» **READING TEXT**:
NEW YORK, July 17 (Reuters) - A former Goldman Sachs
and Blackstone analyst was sentenced to 28 months
in prison on Wednesday for insider trading, after admitting that
his conduct was "catastrophically stupid."
Anthony Viggiano, 27, of Baldwin, New York, was sentenced by
U.S. District Judge Valerie Caproni in Manhattan, after pleading
guilty in January to securities fraud.
Viggiano was accused of passing tips on eight planned
corporate mergers and partnerships between 2021 and 2023 to
college friend Stephen Forlano and construction sales
representative Christopher Salamone, a childhood neighbor.
Prosecutors said the scheme resulted in more than $400,000
of illegal profits for Salamone and Forlano, both of whom have
also pleaded guilty, with Viggiano receiving $35,000 from
Salamone in a bag of cash.
Forlano passed some tips to a U.S. Army captain he was
friends with, prosecutors added.
The eight transactions included American International
Group's ( AIG ) sale of part of a business to Blackstone, and
the purchase of satellite operator Maxar Technologies by private
equity firm Advent International, a Goldman client.

» **THINGS TO DO**:
[1] Decide whether each statement agrees with the insider trading report, answering yes or no and quoting the words of the report that settle it: (a) Viggiano pleaded guilty in January to securities fraud. (b) Viggiano received $35,000 from Forlano. (c) The tips concerned eight planned corporate mergers and partnerships.
[2] Write a continuation of the news report on the insider trading sentencing, starting right after its final sentence.
The data that follow come from a different source than the text.

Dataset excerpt
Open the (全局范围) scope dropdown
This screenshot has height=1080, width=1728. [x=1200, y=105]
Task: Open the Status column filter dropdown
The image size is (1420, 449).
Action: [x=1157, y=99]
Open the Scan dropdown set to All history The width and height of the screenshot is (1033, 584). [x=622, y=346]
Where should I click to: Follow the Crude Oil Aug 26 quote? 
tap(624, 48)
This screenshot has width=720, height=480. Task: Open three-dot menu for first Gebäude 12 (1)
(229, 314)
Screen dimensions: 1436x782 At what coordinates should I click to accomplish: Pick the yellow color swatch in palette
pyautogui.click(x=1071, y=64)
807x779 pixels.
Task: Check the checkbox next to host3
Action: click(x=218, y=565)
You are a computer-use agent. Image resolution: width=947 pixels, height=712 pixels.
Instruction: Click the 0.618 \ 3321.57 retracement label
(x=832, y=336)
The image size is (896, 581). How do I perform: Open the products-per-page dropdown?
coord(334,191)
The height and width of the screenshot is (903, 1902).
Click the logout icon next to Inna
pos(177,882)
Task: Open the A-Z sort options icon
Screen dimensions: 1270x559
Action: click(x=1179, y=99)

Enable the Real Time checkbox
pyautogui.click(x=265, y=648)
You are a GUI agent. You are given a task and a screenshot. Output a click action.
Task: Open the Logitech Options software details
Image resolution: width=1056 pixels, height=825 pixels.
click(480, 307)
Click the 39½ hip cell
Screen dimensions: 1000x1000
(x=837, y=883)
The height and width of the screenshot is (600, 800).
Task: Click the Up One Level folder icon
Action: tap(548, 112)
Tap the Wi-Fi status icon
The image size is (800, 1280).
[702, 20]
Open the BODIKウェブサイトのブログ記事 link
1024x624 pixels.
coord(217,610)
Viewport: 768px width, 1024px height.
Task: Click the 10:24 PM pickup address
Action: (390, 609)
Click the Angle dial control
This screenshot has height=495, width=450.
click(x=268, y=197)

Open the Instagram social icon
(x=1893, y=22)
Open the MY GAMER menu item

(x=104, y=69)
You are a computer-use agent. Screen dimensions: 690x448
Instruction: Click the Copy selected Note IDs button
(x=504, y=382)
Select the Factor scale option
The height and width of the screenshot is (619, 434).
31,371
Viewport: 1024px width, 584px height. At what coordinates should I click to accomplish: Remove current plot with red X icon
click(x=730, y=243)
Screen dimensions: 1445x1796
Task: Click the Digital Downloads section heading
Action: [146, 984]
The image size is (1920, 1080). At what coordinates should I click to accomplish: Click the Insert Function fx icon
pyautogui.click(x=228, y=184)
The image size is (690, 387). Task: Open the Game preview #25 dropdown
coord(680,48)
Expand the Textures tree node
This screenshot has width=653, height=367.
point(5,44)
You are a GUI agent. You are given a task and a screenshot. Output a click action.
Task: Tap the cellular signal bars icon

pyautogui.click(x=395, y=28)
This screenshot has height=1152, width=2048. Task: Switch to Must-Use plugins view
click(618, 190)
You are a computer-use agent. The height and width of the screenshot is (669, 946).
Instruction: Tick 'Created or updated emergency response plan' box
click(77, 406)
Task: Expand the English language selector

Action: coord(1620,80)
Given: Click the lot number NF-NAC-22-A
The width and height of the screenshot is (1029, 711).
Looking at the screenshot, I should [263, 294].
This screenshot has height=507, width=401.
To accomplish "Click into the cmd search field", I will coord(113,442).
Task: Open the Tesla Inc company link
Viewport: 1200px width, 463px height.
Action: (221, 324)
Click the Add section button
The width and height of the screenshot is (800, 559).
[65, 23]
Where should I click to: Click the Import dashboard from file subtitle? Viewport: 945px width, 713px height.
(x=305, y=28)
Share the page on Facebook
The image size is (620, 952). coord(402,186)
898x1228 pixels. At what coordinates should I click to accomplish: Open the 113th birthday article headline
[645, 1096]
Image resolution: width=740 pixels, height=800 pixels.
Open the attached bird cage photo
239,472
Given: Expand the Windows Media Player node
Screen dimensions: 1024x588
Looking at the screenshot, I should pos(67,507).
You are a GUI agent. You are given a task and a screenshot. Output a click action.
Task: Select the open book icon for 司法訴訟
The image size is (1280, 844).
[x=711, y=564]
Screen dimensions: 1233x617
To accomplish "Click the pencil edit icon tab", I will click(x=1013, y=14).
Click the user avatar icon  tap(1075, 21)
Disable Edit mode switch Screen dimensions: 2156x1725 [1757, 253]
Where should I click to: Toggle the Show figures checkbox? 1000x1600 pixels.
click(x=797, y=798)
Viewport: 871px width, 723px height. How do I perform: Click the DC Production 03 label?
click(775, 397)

» **ANSWERS TO THE PROBLEMS**:
[1]
(a) Yes: "after pleading guilty in January to securities fraud."
(b) No: "with Viggiano receiving $35,000 from Salamone in a bag of cash."
(c) Yes: "passing tips on eight planned corporate mergers and partnerships."

[2]
Prosecutors had sought 30 months in prison, calling Viggiano
"far more financially sophsticated" than his friends and "the
most culpable."
Viggiano's lawyers sought one year in prison, saying the
case involved not "staggering greed" but "seemingly overgrown
frat boys."
They also said Viggiano hopes to reenlist in the U.S. Marine
Corps, where he served in 2019 before fracturing his hip.
In a letter to the judge, Viggiano said he believed his
actions would help his friends address financial hardships, but
that in hindsight "this was a catastrophically stupid decision."
Viggiano's lawyer Steven Brill said in a statement after
his client's sentencing: "His inherent values and work ethic
will lead him back to the right path."
Forlano was sentenced to 13 months in prison in May.
Salamone's sentencing is on Aug. 20. The Army captain was not
criminally charged.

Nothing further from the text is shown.